▶ _SHORT TASK_:
Extract each line of the data below that contains the word "resolution", and list those lines in the order they occur.

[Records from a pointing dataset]
.....

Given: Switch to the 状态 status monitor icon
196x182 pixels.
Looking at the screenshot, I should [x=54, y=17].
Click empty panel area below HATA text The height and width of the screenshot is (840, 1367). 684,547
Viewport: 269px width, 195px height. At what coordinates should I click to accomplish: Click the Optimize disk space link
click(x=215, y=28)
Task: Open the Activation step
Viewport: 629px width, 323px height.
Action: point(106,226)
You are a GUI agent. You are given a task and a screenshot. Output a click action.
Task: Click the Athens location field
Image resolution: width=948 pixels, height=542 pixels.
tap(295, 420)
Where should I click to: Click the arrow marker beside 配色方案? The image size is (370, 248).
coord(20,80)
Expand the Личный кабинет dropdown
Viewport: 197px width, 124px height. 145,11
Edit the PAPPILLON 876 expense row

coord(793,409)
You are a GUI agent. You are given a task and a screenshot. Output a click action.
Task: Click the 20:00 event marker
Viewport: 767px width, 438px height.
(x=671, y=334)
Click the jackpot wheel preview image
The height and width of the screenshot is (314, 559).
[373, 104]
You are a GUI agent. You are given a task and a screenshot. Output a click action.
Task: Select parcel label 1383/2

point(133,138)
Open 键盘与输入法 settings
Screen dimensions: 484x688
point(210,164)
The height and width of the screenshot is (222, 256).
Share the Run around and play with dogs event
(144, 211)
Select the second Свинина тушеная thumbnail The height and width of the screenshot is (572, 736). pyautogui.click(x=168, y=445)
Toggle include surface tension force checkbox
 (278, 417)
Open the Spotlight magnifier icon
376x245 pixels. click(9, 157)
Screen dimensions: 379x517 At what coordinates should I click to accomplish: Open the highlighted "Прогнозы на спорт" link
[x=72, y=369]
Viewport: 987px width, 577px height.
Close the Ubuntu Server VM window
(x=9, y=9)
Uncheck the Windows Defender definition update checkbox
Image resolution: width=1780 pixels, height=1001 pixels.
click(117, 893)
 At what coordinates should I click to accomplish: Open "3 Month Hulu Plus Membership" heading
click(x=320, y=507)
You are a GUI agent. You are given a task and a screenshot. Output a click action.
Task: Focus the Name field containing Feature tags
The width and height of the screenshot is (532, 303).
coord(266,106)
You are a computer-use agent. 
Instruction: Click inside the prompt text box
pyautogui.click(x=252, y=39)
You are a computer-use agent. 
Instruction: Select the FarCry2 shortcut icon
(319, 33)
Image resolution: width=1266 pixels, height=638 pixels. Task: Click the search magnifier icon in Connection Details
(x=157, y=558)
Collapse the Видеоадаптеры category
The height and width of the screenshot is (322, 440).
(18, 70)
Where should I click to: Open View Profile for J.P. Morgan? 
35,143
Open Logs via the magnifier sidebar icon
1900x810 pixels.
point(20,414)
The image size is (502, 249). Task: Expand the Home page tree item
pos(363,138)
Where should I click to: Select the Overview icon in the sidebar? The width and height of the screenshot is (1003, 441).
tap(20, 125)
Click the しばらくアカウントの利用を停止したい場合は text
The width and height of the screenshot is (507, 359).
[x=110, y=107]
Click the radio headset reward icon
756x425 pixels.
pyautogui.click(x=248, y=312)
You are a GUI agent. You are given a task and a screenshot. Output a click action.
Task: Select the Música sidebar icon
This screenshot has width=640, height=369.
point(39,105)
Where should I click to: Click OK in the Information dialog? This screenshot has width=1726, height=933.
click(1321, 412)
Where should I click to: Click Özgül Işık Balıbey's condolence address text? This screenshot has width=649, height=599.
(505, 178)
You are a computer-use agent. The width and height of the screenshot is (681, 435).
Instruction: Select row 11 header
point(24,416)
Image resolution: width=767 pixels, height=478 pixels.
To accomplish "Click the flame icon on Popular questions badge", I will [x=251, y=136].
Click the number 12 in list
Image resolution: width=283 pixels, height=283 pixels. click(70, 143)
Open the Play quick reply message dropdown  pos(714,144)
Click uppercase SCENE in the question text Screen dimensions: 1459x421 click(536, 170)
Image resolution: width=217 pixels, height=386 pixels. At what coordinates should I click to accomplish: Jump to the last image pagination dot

.....

▶ _SOLUTION TO THIS EXERCISE_:
Image resolution: width=948 pixels, height=542 pixels.
Image resolution: width=1780 pixels, height=1001 pixels.
Image resolution: width=1266 pixels, height=638 pixels. Task: Click the search magnifier icon in Connection Details
Image resolution: width=767 pixels, height=478 pixels.
Image resolution: width=283 pixels, height=283 pixels. click(70, 143)
Image resolution: width=217 pixels, height=386 pixels. At what coordinates should I click to accomplish: Jump to the last image pagination dot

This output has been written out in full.